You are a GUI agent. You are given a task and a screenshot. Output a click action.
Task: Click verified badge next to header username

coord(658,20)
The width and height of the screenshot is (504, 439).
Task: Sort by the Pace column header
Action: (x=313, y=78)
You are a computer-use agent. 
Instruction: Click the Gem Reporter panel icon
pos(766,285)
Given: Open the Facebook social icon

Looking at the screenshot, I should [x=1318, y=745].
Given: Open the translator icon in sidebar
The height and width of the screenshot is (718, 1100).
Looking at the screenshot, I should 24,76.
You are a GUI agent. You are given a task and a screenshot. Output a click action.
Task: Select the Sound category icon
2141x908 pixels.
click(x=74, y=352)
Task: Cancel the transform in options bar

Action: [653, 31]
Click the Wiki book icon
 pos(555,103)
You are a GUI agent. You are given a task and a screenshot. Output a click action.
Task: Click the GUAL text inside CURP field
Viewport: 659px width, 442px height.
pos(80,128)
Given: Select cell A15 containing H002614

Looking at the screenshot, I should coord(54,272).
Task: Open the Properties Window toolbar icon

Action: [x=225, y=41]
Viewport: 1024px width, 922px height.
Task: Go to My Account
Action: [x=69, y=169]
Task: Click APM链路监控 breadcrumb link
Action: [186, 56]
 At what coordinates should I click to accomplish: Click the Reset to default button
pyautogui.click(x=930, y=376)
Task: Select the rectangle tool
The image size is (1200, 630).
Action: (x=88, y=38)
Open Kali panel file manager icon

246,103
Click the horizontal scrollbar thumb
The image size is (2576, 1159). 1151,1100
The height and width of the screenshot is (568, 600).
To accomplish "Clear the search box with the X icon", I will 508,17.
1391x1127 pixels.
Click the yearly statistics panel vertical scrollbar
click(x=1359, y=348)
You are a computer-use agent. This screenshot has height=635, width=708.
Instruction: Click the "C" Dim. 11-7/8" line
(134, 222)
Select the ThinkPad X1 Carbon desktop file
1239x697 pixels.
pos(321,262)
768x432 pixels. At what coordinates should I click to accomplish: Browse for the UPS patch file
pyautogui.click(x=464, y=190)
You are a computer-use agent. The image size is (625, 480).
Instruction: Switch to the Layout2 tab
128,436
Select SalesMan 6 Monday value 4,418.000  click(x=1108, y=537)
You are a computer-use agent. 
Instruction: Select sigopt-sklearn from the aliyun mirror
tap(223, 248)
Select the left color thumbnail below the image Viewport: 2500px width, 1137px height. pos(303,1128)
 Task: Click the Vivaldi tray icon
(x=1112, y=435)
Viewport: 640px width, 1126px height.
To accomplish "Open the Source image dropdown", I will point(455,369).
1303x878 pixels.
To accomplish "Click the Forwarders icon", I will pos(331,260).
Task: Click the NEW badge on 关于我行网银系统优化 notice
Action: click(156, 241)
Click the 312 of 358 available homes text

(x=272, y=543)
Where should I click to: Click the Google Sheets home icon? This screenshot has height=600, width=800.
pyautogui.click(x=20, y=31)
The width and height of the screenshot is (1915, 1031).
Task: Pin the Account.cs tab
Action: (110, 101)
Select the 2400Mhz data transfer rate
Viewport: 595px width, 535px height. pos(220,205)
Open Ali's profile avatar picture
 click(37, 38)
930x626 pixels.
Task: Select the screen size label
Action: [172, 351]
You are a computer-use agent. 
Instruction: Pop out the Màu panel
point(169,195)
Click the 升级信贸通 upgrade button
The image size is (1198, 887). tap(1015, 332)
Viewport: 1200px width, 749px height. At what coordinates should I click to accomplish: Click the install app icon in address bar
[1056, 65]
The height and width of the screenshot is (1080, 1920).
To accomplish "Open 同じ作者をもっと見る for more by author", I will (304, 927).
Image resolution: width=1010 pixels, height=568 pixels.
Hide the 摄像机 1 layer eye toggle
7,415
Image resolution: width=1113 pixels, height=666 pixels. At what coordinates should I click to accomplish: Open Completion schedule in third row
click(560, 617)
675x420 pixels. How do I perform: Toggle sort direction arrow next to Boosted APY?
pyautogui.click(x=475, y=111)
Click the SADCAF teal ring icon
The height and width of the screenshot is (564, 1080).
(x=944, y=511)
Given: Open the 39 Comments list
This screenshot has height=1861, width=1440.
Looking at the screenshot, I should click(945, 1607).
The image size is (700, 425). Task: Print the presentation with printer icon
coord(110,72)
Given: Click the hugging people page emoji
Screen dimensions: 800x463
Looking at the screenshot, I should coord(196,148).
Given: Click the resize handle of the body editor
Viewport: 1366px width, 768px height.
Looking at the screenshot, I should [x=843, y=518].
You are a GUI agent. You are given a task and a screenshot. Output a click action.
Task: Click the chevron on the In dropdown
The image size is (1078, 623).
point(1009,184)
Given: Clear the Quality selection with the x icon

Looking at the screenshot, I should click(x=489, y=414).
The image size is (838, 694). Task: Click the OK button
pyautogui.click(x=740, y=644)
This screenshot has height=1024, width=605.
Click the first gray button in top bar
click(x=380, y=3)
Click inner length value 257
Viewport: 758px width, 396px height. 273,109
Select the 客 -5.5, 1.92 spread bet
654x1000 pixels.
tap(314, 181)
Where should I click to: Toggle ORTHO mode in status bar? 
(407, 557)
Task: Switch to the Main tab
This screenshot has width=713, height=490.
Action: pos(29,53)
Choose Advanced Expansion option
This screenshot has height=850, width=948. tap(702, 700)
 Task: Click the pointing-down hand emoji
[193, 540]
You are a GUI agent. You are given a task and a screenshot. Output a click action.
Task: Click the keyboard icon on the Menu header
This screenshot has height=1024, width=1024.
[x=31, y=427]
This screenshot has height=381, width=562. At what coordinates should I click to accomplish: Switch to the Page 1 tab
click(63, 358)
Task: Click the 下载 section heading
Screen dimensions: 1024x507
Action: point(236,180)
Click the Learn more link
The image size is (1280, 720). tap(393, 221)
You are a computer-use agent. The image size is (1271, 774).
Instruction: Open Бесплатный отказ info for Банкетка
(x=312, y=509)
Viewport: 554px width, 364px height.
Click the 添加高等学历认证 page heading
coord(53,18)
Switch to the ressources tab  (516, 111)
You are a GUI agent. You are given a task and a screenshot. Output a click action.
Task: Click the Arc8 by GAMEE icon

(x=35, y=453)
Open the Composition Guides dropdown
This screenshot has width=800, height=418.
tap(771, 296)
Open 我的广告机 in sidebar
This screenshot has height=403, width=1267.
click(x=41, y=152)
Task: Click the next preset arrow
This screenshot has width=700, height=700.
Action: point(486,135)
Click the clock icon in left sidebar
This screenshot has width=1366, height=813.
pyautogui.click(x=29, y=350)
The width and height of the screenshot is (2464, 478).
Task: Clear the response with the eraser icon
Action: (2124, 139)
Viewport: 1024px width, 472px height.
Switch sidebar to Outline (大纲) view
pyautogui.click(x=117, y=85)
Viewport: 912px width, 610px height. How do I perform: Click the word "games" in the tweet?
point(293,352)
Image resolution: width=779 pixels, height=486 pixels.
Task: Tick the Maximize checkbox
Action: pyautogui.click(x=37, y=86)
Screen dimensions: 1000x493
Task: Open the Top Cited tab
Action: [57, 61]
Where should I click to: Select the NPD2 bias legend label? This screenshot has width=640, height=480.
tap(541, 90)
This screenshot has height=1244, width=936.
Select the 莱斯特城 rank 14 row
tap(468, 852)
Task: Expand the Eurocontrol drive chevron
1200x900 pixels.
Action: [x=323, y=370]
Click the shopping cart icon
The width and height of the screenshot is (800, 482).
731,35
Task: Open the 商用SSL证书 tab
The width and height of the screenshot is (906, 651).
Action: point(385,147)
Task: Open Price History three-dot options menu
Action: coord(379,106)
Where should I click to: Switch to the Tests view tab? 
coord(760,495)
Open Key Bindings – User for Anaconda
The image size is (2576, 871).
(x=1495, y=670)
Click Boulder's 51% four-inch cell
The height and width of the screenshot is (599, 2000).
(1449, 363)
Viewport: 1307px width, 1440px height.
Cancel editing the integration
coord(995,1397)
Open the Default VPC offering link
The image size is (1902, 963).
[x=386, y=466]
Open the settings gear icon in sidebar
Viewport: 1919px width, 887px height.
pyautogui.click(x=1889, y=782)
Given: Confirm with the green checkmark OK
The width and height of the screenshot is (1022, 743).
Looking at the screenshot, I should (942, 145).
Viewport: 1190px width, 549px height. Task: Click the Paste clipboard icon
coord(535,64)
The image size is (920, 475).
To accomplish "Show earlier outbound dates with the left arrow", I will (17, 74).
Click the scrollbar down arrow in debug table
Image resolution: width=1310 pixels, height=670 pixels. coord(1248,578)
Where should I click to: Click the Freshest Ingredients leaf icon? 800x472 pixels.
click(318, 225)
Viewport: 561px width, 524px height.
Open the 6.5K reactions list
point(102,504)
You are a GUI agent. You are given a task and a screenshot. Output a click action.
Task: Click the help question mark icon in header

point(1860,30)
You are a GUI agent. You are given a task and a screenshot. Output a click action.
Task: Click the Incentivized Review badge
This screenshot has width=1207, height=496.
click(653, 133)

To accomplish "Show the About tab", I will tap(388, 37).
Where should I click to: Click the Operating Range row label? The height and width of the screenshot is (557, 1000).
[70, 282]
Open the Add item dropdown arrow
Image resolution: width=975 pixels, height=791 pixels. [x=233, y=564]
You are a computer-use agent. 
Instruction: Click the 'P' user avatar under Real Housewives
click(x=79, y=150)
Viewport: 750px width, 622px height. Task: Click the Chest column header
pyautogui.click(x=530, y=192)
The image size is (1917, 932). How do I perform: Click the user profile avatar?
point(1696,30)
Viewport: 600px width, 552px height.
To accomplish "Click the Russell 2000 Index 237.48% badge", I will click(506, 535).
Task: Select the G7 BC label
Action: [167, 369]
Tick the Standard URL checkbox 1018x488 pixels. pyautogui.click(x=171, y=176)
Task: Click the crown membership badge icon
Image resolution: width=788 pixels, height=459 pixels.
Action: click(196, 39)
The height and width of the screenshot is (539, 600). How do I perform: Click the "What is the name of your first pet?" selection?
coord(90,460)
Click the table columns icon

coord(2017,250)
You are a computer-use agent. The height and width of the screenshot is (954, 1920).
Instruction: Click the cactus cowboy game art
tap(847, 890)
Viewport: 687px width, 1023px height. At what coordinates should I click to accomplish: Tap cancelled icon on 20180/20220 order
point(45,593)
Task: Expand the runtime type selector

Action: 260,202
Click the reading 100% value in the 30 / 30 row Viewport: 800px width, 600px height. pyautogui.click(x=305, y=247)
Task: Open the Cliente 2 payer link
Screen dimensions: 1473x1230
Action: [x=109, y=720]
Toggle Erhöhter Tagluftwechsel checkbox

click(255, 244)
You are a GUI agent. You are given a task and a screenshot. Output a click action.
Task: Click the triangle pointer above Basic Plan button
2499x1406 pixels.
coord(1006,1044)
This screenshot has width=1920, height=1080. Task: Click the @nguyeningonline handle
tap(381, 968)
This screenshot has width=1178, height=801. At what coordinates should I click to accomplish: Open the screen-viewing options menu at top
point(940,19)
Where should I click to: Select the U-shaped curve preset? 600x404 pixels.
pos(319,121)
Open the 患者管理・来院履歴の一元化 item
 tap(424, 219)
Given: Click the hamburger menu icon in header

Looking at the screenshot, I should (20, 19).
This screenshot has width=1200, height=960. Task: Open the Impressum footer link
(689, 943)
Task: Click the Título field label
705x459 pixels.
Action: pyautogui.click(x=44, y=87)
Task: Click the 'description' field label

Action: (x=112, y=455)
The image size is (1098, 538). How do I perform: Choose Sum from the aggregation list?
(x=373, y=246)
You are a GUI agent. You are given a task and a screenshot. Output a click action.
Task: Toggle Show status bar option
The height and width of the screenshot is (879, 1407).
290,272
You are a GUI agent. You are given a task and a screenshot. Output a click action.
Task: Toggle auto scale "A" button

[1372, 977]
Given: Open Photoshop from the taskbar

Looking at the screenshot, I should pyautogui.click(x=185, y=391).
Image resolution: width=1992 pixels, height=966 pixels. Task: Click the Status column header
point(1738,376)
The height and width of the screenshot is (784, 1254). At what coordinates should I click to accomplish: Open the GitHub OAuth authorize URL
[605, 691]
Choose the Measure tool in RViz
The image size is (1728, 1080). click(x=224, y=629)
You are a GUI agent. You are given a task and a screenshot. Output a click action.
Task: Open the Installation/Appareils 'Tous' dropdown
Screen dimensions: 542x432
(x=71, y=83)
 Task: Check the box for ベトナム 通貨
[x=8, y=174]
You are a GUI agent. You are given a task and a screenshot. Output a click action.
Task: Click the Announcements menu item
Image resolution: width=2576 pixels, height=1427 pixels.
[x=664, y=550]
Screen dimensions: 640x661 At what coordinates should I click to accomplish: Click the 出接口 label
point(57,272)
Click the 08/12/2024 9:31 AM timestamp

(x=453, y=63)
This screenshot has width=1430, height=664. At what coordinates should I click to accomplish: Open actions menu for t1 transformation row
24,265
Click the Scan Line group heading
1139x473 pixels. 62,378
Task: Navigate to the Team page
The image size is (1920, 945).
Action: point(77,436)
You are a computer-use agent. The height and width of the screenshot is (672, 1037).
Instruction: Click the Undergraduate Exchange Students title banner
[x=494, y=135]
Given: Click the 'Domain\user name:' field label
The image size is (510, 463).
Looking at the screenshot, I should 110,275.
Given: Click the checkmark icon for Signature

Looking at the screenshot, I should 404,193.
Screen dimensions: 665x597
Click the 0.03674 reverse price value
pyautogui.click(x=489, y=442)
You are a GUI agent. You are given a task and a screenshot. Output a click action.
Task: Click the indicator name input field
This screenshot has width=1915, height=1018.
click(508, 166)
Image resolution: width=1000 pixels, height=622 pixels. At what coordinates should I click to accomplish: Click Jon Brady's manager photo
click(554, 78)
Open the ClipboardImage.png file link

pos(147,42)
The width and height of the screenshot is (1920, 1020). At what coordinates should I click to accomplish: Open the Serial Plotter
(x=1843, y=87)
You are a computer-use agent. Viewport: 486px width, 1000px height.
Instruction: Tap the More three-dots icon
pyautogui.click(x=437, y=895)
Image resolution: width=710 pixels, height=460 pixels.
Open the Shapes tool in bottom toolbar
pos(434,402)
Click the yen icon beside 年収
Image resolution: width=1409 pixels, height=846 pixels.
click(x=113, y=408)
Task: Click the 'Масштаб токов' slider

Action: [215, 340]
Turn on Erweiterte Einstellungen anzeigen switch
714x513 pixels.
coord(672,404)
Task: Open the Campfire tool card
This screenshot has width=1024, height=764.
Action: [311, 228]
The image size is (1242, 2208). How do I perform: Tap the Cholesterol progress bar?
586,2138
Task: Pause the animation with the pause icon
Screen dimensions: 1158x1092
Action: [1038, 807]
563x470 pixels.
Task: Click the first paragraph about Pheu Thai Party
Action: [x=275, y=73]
■ ■ ■
» **Task item**: Your answer should be the lines above that contain the word "Show", copied out.

» **Result**:
To accomplish "Show earlier outbound dates with the left arrow", I will (17, 74).
To accomplish "Show the About tab", I will tap(388, 37).
Task: Toggle Show status bar option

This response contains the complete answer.